Kann mir da keiner weiter helfen ?   :Crying or Very sad: 

was muss ich bei dem monitor speziel beachten was 1024 verhindern könnte. ?

Bitte ^^

Liebe Grüsse

Blackburns_gentoo

----------

## stalinski

ich häng mich mal da an...

seit heute  (gerade eben) läuft mein Rechner aufeinmal nurnoch in 1024 * 768, bisher lief er auf 1280*1024 (17" TFT)

aus dem Log:

[code]

(II) NV(0): 1024x768@70Hz

(II) NV(0): 1024x768@75Hz

(II) NV(0): 1280x1024@75Hz

(II) NV(0): 1152x870@75Hz

...

(II) NV(0): Supported additional Video Mode:

(II) NV(0): clock: 108.0 MHz   Image Size:  359 x 287 mm

(II) NV(0): h_active: 1280  h_sync: 1328  h_sync_end 1440 h_blank_end 1688 h_border: 0

(II) NV(0): v_active: 1024  v_sync: 1025  v_sync_end 1028 v_blanking: 1066 v_border: 0

(II) NV(0): Serial No: A1Z035000820

(II) NV(0): Ranges: V min: 50  V max: 85 Hz, H min: 30  H max: 92 kHz, PixClock max 160 MHz

(II) NV(0): Monitor name: VP181b-2

(--) NV(0): CRTC 0 is currently programmed for DFP

(II) NV(0): Using DFP on CRTC 0

(--) NV(0): Panel size is 1024 x 768

(--) NV(0): VideoRAM: 131072 kBytes

(==) NV(0): Using gamma correction (1.0, 1.0, 1.0)

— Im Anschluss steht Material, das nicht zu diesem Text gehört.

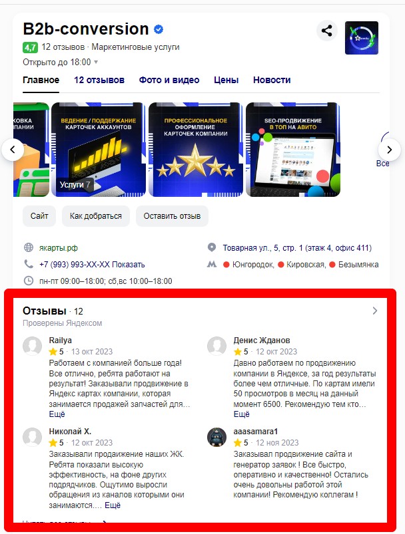Click the 'Как добраться' button
The height and width of the screenshot is (534, 405).
96,216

(II) NV(0): DFP: Using hsync range of 30.00-92.00 kHz

(II) NV(0): DFP: Using vrefresh range of 50.00-85.00 Hz

(II) NV(0): Clock range:  12.00 to 350.00 MHz

...

(II) NV(0): Mode "1280x1024" is larger than BIOS programmed panel size of 1024 x 768.  Removing.

(II) NV(0): Not using default mode "1280x1024" (unknown reason)

...

(--) NV(0): Virtual size is 1024x768 (pitch 1024)

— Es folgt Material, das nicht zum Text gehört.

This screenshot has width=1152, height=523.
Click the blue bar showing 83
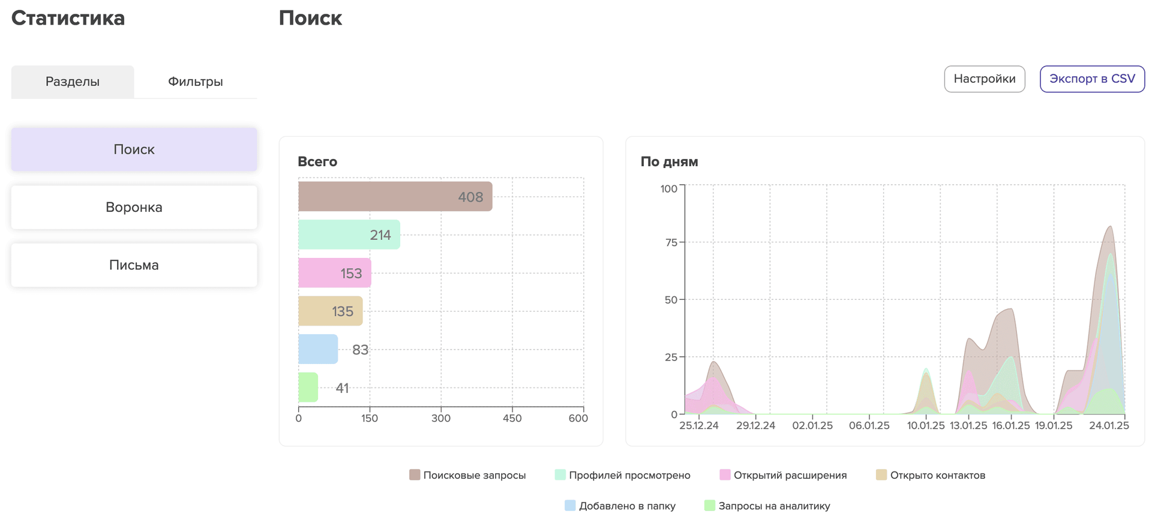[x=318, y=349]
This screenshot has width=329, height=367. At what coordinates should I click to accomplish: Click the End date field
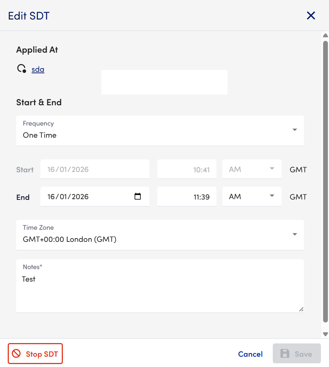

(**) NV(0): *Default mode "1024x768": 94.5 MHz, 68.7 kHz, 85.0 Hz

(II) NV(0): Modeline "1024x768"   94.50  1024 1072 1168 1376  768 769 772 808 +hsync +vsync

...

[code]

Was WTF ist die BIOS programmed panel size?

Das Panel unterstützt 1280*1024 verdammt nochmal!

achja, neulich hab ich ein update auf x11-base/xorg-x11-6.8.2-r8 durchgeführt.

Aber das kann doch net sewin,d ass die Sau aufeinmal mein TFT net mehr erkennt....

----------

## Louisdor

Hast Du denn schon mal versucht, mit xorgcfg oder xorgconfig oder X -configure eine neue Xorg.conf zu basteln?

Die alte natürlich vorher mal sichern.

Ciao,

aleX!

----------

## stalinski

X -configure erstellt natürlich keine neue funktionierende saubere Config, er erstellt gar nix sinnvolles, da er meine Maus net erkennt....

vorallem, wieso geht das aufeeinmal nichtmehr?

Ich denke mal ich werde diese Version maskieren, das ist doch einfach sch***

----------

## stalinski

also es läuft jetzt wieder....

Ich habe den nvidia kernel neu emerged und zusätzlich

    Option      "FlatPanel" "on"

    Option      "FixPanelSize" "on"

in der scection Device (also bei der Grafikkarte) gesetzt.

Ich würde allerdings darauf wetten, dass diese Einstellung das Funktionieren verursacht hat.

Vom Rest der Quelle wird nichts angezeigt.